Hi Basex,
I have a requirement of querying on large number of xml files some where around 10,000 xml files , I have written the query and while executing the query it is taking huge amount of memory and time some where around 700mb memory and time around 4 -5 minutes .Is there a way to execute the query with less memory and with in short time.
Thanks & Regards
Sateesh.A
Hi Sateesh,
I have a requirement of querying on large number of xml files some where around 10,000 xml files , I have written the query and while executing the query it is taking huge amount of memory and time some where around 700mb memory and time around 4 -5 minutes .Is there a way to execute the query with less memory and with in short time.
Probably yes, but this depends on your query. Could you provide some example Code and maybe one of you 10k XML files? In case you do not want to send them to the list, use support@basex.org for the attachments.
Kind regards Michael
Hi Sateesh,
thanks for the data you sent us.
TL;DR:===========================================================================
you are querying 10000 files ad-hoc (i.e. open, parse and query each file in memory). -> solution: create a collection (that contains the files pre-parsed) and query that database instance.
===========================================================================TL;DR:
1) General remarks: You are comparing node names like so:
let $cn := $R/*[xs:string(node-name(.)) = $nn]
where node-name(.) constructs a QName, which will then be cast to a xs:string( ) and compared, this can be achieved more easily by using just name() which returns a string.
let $cn := $R/*[name(.) = $nn]
You have a lot of data($f) calls when you actually only want $f/text() or for attributes $f/string() [0]
2) And probably the best solution for better performance: You are creating in memory document instances on the fly: for each file you are opening by iterating through $fpnode//filepaths/file you: .1 parse it .2 represent it as an in memory tree .3 query it.
It would be much more efficient if you create a collection [1] (BaseX will add all XML files from your data directory to a collection once) and query the files located inside the collection.
I made a small example with 100 copies of your file the query takes 4seconds when each XML document is parsed and queried ad hoc. When I create a collection with 100 copies of your file and run the query it takes only ~500milliseconds.
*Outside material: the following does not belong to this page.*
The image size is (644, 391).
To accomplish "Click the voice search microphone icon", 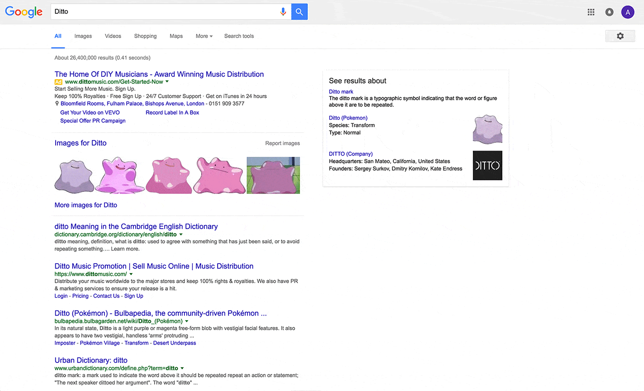I will tap(283, 12).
When you created a collection change the line that opens the documents to:
let $x := doc("collection-sateesh/" || tokenize($f,"/")[last()] )
which does the following: The
tokenize($f,"/")[last()]
takes your path attributes like "c:/data/abc.xml" and returns the filename (the part after the last() slash). the `||` operator concatenates it, so we open each document of your collection that is referenced in the filenames and run your remaining query unchanged.
I'll send the updated XQuery file privately so you can have a look.
Kind regards Michael
[0] https://gist.github.com/faecd677274ac6ac7770 [1] http://docs.basex.org/wiki/Databases Am 10.08.2012 um 09:24 schrieb Michael Seiferle ms@basex.org:
Hi Sateesh,
I have a requirement of querying on large number of xml files some where around 10,000 xml files , I have written the query and while executing the query it is taking huge amount of memory and time some where around 700mb memory and time around 4 -5 minutes .Is there a way to execute the query with less memory and with in short time.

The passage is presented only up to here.